Se oggi parlare di fact checking è diventato quasi una moda, nel ’68, per la prima volta, i mezzi di comunicazione istituzionali si scontrano con cronache diverse dalle loro. A Milano gli studenti dell’Università Statale nel loro bollettino smentiscono i racconti dei giornali. «L’assemblea del 3 maggio non ha bocciato alcuna mozione di occupazione», scrivono contestando il Corriere della Sera. O ancora, correggendo l’Unità: «Si precisa che l’anziana signora solidarizzante con gli studenti e con essi caricata non si ruppe alcuna gamba».
Questa sfida ai mezzi di informazione non investe solo la carta stampata, ma anche la produzione video. Giovani armati di cinepresa, per la prima volta, filmano i cortei, le occupazioni e i dibattiti per mostrare quello che la Rai, unica rete esistente e con un solo canale, non sempre racconta. Anche la fotografia è testimone di questa trasformazione. Il rapporto dei fotografi con le agenzie però è ancora condizionato dalle richieste dei giornali che continuano a commissionare immagini rassicuranti.
Radicale, contraddittorio, esplosivo: lo scontro tra informazione e contro-informazione è uno dei volti del cambiamento che nel ’68 sconvolge l’Italia.
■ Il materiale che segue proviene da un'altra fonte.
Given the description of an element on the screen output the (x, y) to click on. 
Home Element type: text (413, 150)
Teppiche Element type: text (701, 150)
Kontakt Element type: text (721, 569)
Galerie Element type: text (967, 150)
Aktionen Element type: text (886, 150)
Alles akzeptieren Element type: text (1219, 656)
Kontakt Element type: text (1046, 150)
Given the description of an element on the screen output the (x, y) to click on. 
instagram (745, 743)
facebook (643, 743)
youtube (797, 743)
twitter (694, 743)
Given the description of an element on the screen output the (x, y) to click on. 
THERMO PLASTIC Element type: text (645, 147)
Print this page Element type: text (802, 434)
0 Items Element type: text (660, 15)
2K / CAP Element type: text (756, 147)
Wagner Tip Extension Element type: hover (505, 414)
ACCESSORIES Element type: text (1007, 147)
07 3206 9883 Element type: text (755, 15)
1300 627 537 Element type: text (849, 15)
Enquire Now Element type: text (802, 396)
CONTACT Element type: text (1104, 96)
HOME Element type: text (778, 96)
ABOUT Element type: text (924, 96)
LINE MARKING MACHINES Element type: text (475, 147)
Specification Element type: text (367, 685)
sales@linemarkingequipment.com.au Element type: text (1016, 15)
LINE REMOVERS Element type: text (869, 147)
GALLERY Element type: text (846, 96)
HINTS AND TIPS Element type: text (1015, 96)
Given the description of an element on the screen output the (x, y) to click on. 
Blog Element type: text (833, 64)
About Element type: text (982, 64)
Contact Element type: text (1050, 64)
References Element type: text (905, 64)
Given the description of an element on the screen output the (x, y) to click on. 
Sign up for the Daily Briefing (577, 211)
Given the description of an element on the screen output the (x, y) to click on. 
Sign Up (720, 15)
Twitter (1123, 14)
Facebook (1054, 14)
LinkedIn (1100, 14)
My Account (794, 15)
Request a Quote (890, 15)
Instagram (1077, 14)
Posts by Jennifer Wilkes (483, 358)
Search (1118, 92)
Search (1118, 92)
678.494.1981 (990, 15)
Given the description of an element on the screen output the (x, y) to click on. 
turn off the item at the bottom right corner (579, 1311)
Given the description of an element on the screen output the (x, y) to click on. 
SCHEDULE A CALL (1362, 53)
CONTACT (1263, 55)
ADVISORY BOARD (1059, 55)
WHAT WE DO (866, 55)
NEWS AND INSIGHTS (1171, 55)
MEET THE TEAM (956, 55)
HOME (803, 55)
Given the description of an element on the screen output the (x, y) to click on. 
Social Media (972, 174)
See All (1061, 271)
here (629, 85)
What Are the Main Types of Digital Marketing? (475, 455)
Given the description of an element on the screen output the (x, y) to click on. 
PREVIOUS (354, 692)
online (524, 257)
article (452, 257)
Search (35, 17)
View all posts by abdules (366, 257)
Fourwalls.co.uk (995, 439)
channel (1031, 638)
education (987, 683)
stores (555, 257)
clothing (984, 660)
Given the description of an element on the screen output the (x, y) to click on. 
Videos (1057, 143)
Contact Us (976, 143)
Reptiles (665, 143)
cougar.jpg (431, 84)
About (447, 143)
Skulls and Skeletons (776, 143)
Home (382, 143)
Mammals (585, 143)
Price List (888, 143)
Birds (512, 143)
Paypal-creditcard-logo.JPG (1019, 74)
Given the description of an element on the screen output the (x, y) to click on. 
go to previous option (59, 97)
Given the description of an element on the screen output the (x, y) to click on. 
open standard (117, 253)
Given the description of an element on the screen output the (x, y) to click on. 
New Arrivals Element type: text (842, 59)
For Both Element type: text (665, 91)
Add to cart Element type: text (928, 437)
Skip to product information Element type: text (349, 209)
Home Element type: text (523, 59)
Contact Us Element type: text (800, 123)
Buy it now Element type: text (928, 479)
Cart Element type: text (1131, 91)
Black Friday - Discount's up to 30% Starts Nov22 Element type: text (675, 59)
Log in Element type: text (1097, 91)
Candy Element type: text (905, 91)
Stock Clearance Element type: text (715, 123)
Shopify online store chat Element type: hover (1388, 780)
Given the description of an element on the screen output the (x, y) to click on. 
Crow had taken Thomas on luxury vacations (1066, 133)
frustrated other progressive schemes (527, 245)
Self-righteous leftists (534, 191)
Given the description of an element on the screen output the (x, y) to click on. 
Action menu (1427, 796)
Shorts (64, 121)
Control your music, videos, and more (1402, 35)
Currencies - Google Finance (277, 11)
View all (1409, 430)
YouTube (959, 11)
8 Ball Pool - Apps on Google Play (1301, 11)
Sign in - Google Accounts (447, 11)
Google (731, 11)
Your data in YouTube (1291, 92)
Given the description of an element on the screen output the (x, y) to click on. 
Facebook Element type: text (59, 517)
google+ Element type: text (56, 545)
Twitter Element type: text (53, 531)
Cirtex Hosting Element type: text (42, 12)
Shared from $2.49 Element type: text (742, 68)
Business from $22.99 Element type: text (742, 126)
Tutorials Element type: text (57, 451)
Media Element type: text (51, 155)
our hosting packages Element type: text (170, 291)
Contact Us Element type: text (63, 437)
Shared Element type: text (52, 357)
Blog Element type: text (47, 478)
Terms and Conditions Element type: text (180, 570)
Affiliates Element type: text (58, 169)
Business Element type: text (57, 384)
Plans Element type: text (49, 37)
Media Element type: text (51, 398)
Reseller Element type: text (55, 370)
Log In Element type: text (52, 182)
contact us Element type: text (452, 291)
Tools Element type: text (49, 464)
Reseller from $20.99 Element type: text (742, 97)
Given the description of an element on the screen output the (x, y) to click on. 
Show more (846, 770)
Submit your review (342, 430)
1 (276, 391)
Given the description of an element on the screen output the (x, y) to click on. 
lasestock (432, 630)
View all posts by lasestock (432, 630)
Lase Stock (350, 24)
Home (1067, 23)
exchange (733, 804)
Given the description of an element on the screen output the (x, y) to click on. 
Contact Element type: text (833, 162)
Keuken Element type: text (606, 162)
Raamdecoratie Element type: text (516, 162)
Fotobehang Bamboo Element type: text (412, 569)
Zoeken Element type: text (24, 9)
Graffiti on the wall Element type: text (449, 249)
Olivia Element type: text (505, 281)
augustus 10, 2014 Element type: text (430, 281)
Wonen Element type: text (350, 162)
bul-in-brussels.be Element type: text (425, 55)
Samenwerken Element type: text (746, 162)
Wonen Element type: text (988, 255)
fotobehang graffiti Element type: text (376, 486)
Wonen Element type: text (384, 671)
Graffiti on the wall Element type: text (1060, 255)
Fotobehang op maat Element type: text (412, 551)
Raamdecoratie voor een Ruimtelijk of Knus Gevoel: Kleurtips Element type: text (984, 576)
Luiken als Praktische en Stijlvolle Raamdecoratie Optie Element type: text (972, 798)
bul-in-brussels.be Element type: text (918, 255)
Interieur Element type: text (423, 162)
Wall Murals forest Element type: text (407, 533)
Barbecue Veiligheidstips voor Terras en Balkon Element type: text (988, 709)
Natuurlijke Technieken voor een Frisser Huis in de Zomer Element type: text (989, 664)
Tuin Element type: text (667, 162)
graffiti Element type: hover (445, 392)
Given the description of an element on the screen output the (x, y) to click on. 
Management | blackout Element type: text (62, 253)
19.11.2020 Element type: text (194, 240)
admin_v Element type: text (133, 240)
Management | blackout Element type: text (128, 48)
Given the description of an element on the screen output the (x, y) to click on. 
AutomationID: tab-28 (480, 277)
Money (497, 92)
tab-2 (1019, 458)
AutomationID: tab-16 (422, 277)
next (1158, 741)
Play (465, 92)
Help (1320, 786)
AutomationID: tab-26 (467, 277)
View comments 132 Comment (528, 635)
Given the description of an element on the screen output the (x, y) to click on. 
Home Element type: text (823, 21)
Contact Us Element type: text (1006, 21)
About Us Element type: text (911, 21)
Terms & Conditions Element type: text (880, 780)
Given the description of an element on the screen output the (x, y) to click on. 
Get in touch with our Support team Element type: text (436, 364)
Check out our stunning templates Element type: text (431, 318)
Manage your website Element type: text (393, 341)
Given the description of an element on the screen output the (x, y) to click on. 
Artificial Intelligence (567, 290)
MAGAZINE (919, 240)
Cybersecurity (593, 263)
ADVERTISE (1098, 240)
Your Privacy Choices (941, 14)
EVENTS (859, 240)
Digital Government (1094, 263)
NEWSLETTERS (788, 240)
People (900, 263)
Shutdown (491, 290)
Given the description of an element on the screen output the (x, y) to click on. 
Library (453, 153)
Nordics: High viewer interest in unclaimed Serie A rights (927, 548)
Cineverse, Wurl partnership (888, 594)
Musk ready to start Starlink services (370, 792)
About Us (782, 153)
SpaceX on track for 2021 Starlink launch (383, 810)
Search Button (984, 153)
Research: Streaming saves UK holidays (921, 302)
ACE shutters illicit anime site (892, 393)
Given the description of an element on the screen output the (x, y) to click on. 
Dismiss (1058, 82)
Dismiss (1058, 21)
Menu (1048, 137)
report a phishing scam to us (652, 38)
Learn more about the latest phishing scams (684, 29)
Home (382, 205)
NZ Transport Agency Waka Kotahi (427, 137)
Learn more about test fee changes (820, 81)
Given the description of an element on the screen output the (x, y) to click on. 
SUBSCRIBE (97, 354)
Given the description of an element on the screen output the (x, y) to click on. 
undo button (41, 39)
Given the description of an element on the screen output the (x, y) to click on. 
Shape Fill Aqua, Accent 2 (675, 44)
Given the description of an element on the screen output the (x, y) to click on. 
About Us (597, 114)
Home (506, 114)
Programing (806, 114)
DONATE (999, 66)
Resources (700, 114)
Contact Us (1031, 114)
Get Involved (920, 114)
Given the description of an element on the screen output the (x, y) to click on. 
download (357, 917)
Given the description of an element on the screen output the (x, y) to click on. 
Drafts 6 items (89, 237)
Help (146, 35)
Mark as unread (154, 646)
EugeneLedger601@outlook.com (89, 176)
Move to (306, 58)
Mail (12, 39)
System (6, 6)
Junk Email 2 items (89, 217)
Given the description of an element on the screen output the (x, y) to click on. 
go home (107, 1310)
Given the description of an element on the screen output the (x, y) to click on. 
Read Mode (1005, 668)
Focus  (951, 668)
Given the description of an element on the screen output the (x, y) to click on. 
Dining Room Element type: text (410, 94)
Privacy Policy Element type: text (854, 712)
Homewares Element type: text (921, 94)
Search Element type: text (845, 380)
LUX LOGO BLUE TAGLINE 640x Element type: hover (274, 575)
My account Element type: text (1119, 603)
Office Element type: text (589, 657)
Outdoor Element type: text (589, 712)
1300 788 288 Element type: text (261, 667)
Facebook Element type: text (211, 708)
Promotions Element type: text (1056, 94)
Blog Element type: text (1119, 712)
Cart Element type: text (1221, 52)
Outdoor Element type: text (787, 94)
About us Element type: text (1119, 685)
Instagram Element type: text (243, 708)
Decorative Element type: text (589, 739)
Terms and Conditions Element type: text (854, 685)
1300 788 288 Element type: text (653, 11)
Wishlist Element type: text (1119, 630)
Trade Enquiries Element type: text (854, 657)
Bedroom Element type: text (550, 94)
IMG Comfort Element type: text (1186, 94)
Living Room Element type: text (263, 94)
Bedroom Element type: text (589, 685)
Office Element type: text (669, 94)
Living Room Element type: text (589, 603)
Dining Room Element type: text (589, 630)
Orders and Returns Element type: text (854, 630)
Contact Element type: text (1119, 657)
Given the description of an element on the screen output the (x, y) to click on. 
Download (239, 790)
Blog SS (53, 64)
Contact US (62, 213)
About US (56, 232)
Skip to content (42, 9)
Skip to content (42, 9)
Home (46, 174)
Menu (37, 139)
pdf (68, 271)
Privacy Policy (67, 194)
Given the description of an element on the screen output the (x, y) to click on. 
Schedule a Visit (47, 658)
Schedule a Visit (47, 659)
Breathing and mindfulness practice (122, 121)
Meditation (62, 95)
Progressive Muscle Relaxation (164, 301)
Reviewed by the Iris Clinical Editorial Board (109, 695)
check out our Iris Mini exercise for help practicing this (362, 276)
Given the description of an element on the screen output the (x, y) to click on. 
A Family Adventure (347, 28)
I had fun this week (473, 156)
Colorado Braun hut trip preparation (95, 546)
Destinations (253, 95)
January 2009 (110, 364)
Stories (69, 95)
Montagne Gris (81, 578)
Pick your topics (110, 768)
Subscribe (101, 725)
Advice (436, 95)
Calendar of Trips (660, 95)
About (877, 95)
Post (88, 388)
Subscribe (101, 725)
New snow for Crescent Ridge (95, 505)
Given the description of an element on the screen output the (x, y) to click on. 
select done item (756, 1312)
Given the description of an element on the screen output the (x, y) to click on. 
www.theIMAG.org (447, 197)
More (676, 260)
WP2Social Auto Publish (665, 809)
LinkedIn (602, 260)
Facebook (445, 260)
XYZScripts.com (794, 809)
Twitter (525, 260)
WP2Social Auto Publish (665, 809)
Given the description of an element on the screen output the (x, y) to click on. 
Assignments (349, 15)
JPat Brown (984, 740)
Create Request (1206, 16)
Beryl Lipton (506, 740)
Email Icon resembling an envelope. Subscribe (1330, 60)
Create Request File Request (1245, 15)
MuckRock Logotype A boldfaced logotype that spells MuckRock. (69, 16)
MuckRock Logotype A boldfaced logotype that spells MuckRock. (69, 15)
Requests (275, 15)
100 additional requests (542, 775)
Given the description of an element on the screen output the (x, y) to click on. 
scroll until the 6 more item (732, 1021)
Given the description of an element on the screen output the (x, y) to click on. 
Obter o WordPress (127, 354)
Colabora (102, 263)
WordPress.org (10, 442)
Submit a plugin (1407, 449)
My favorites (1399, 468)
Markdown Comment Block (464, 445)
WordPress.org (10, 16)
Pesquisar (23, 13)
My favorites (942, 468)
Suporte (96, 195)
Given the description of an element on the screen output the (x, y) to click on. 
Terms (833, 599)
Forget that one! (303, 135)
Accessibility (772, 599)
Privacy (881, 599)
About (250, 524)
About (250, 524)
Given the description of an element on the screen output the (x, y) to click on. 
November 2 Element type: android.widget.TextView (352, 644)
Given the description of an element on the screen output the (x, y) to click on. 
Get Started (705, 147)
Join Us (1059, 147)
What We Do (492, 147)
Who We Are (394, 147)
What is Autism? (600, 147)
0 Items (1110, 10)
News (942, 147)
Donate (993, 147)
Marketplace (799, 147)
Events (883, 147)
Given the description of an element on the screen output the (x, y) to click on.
Quella che si divide tra capelloni e borghesi. Tra padri e figli. Tra il Paese che è stato e quello che sarà.
Non è la Rai: i cinegiornali del Movimento Studentesco
«Al mio liceo c’era un ragazzo americano, che poi, intorno al ‘68, tornò negli Stati Uniti e andò a morire in Vietnam». È solo un adolescente appassionato di cinema, Ranuccio Sodi, quando la storia – e lo spirito – del ’68 entra nel suo piccolo mondo di liceale di provincia. «Il mio paese mi stava stretto e ogni tanto andavo a vedere cosa succedeva a Milano, che stava diventando l’epicentro del cambiamento». È proprio quando si trasferisce nella grande città per studiare ingegneria che il futuro regista comincia a filmare il mondo della contestazione giovanile.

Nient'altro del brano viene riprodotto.